The questionable decisions to shut schools for such long periods, with an obvious impact on the mental health of the young, and the quite mad order to make children wear masks in class, are discussed by some of the participants as though they are a political game. Cabinet ministers who expressed concerns about the impact of the assorted measures are dismissed as ideologues.
Missing in these monstrous exchanges is parliament or fear of parliament, which is supposed to be our guardian. To the eternal shame of MPs, they allowed the institution to be all but shut down by the state, and replaced with performative Zoom calls. Only a few of our elected representatives objected and demanded oversight.
But then we the public, or a majority, asked for it. The creepy authoritarianism, enforced by propaganda, public information briefings and strict policing, was popular at the time and it still is. The latest polling this week from YouGov suggested only 19% of voters think the government’s handling of Covid was too strict. Some 37% think it was not strict enough and 34% about right. One shudders to imagine what a more strict and controlling regime would have looked like. China?
This is not to dismiss Covid the disease for one second. In the first half of 2020 a lot was unclear. As in all countries, the health service was under pressure and tens of thousands of patients died. The vaccines when they came provided protection. Even many of those of us who felt the side effects of those vaccines will agree.
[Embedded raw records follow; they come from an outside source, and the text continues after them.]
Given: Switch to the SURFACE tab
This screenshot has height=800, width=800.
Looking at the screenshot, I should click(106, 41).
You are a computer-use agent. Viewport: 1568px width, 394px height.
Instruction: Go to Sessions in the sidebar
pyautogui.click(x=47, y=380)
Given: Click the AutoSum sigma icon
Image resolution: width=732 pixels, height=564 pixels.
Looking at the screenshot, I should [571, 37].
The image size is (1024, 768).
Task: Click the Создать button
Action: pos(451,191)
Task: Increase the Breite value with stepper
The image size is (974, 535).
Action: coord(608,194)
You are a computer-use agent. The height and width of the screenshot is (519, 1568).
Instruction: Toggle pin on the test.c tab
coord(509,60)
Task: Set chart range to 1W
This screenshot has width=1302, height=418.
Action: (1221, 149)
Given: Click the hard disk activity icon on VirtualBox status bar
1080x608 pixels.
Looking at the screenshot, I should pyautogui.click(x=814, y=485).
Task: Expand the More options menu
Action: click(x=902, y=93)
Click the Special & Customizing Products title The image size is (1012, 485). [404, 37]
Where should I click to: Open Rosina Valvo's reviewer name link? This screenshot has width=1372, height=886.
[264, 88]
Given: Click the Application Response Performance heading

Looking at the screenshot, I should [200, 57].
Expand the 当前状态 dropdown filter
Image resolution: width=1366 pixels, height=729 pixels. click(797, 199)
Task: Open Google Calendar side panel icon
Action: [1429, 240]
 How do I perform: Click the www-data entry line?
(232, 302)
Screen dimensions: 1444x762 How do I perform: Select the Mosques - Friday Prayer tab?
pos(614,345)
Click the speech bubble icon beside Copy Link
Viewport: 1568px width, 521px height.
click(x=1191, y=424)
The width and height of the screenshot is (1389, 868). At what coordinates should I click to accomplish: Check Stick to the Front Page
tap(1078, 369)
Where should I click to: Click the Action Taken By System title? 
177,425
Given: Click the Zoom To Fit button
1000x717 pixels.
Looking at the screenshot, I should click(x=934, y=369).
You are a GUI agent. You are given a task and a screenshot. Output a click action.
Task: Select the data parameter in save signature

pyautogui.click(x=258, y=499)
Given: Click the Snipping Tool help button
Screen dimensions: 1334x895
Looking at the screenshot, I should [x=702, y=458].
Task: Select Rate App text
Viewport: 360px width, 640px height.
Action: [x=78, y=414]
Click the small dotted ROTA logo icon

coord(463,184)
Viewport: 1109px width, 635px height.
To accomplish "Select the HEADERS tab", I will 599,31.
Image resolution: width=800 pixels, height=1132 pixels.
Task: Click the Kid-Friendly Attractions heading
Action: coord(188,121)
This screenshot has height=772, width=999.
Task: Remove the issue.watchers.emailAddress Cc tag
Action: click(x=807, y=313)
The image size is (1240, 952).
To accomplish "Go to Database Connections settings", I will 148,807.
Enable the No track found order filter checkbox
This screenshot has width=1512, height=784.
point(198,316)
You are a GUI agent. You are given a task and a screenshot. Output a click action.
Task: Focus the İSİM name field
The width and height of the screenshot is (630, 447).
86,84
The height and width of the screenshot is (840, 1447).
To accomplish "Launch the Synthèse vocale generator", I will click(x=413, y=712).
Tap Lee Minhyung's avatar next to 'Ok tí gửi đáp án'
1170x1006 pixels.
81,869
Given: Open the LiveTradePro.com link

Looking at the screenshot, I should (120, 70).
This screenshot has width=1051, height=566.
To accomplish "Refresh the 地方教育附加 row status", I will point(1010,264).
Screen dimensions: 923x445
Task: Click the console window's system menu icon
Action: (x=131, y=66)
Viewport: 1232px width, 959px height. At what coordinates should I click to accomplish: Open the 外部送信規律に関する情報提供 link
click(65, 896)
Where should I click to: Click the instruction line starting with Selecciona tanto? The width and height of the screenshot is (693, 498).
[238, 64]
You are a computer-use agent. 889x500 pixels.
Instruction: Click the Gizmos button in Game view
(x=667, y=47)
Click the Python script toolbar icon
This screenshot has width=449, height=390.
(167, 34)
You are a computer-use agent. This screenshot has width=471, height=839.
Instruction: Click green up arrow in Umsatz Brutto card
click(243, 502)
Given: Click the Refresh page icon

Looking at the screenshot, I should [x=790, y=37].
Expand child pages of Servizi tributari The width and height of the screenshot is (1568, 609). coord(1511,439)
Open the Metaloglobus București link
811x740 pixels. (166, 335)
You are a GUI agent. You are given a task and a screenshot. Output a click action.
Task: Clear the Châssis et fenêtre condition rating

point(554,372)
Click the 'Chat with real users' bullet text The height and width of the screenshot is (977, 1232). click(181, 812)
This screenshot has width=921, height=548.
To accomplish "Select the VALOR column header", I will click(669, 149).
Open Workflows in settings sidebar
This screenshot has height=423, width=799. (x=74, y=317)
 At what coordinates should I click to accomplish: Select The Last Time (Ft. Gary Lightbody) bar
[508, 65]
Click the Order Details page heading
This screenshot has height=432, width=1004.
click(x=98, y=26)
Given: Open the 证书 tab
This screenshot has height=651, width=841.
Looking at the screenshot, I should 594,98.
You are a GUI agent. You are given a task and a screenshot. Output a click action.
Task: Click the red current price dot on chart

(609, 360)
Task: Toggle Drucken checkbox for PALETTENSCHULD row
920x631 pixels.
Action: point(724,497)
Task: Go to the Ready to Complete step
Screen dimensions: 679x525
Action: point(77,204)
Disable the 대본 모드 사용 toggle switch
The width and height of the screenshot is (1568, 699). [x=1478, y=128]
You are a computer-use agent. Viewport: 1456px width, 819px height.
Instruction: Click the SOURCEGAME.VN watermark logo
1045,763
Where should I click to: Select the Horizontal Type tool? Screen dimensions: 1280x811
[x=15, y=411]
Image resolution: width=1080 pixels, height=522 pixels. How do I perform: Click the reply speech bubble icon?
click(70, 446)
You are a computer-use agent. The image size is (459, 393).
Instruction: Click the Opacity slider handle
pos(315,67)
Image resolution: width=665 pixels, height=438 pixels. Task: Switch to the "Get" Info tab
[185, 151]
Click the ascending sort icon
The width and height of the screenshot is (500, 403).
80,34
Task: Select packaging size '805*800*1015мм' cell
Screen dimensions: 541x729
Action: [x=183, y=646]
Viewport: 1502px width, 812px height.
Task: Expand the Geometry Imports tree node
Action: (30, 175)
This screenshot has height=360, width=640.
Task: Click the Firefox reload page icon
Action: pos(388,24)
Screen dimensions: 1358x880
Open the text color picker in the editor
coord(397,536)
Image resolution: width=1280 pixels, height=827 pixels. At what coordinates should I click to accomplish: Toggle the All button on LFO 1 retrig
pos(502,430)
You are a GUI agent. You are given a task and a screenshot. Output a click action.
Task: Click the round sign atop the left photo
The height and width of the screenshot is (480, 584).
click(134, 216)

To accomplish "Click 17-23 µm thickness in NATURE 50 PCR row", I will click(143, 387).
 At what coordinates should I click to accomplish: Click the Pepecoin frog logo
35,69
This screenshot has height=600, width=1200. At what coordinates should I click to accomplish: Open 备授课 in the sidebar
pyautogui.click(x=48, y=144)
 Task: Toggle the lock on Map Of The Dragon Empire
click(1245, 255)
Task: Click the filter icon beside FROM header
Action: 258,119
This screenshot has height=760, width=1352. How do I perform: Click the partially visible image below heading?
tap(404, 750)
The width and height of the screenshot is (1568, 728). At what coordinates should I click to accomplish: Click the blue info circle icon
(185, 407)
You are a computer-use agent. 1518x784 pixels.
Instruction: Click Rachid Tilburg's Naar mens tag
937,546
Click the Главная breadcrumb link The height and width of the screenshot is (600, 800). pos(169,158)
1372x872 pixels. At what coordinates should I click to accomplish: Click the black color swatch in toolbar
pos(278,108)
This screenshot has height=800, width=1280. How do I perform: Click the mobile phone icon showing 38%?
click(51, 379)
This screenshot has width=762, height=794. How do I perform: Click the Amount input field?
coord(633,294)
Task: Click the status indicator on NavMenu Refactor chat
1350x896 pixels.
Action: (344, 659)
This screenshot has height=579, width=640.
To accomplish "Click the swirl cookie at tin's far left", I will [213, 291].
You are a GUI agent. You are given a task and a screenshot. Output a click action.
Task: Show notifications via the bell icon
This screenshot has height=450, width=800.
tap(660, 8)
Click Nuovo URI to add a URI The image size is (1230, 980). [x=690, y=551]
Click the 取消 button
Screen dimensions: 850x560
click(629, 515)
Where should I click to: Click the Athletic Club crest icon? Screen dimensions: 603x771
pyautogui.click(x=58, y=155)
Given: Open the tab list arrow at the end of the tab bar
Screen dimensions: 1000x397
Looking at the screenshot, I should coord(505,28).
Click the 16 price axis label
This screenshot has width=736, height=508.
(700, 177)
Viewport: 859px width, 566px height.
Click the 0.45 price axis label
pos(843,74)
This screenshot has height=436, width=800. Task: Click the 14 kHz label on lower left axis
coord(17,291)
What worries me is what happens next time, when we know there will be more diseases and another pandemic at some point. In the last twenty years there have been three such diseases that threatened to become global pandemics. Neither SARS in 2003 nor the MERS outbreak from 2012 achieved full break out. COVID-19 did. This suggests a one in three shot at another Covid-style emergency in the next twenty years.
Such is the pace of technological change, in computing, data collection and AI that the next time it happens the state will have even more power than Hancock had. During Covid a majority of the British public liked this life by QR code, mediated (we now know) by squabbling, out of control and partying politicians who cratered the economy and added hundreds of billions of pounds to the national debt pile, left to be dealt with later by future generations.
The lesson to be drawn, surely, is that MPs and concerned citizens need to organise in preparation. I’m not holding my breath, although perhaps some senior MPs and campaigners will see the need to campaign for freedom and proper parliamentary oversight of the state in the next crisis.